In 2004, Buslov started a blog in LJ under the name mymaster, in which he touched upon social issues, offered solutions to commuting and political problems, described his travels to various cities all over the world and shared his observations about their structures and transportation systems. His particular interest laid with the trams, the history of their creation and advanced technologies for development of new models. Additionally, the blog provided an extensive coverage of cancer treatment and problems faced by people with cancer.

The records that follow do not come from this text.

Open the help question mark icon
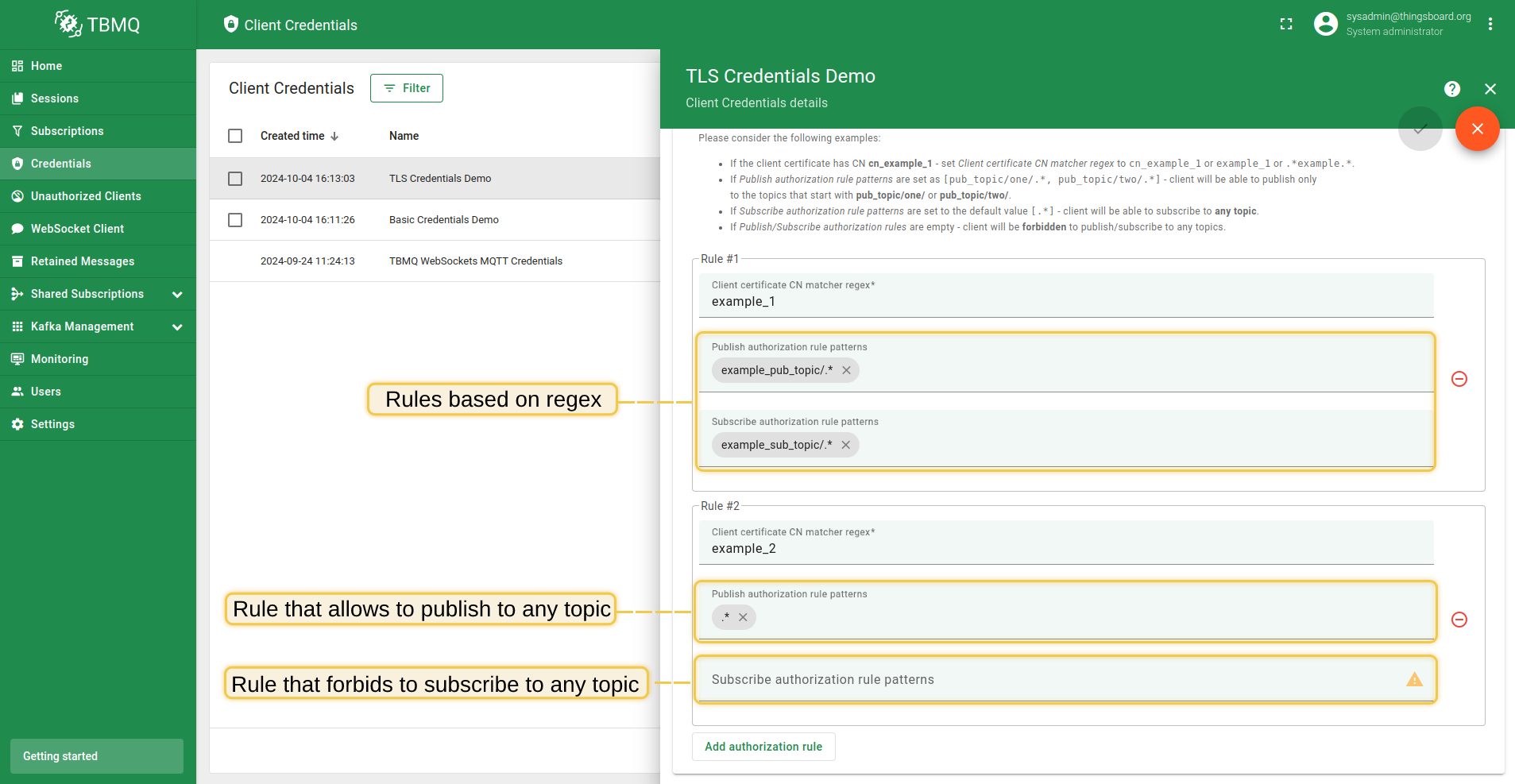Viewport: 1515px width, 784px height. tap(1452, 89)
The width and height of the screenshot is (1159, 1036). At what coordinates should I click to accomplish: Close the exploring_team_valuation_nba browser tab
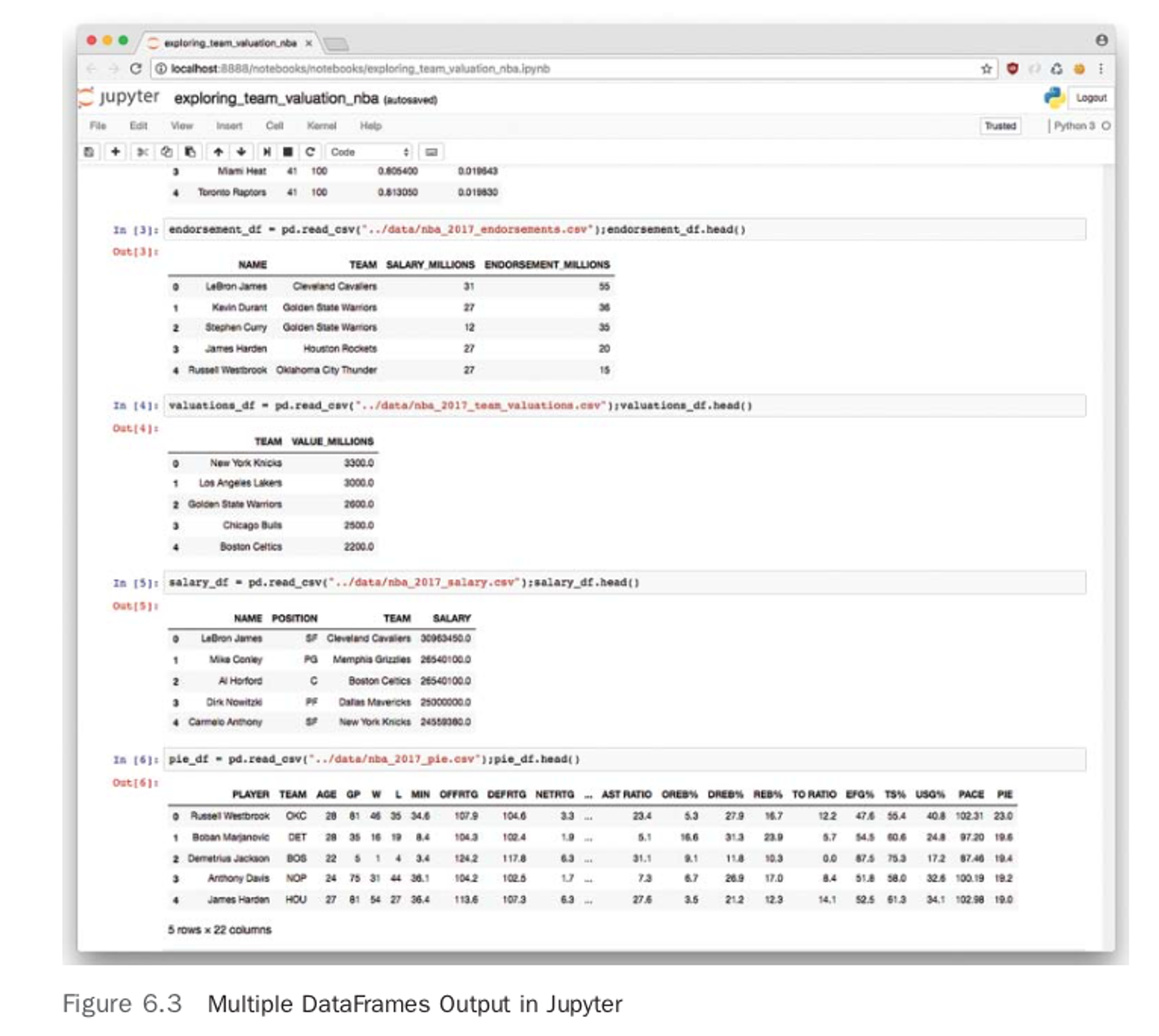pos(308,43)
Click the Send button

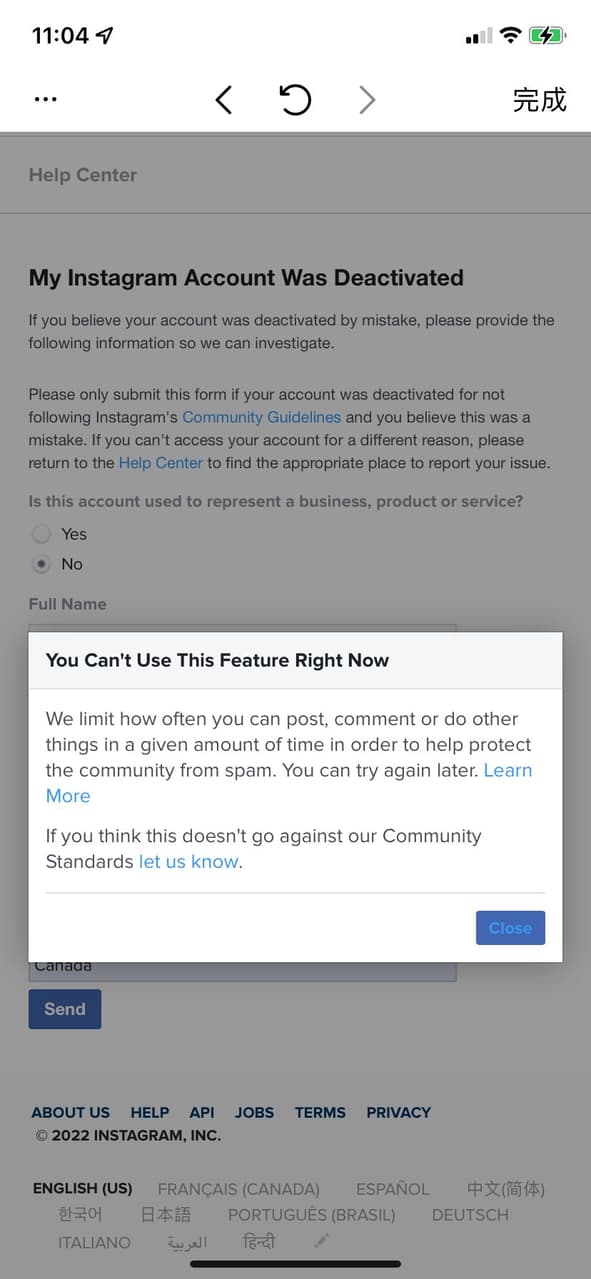tap(65, 1009)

Certain specialized articles from the blog have been republished at times in print media.

== Cancer ==
In January 2011, Anton Buslov was diagnosed with Hodgkin's lymphoma. He was first treated at the Cancer Research Center (Moscow) and the Samara Regional Clinical Oncology Center. Having exhausted the possibilities of treatment in Russia, Buslov sought for an opportunity to continue treatment at the NewYork–Presbyterian Hospital, and started fundraising on the Internet through the readers of his blog. Over 30,000 people donated and the required amount was collected within a week, which became the fastest fundraising for an individual in Runet. Due to certain complications in the treatment, Buslov had to request his "30,000 friends" for additional funds for the treatment, which have also been successfully collected. Buslov was able to go through treatment and rehabilitation in the NewYork–Presbyterian Hospital, providing moral and informational support to cancer patients in the process.
He died on 20 August 2014 in New York City.

== Family ==
Buslov's father was an engineer, and his mother was a housewife. He had two siblings: a brother, Dmitri, and a sister, Anastasia.
Anton Buslov married for the first time in 2005, but divorced in 2009. His second marriage was in 2012: "When I proposed to my girlfriend, it was not after I was diagnosed with cancer, but right after the doctors told me that I have only a year or half a year left".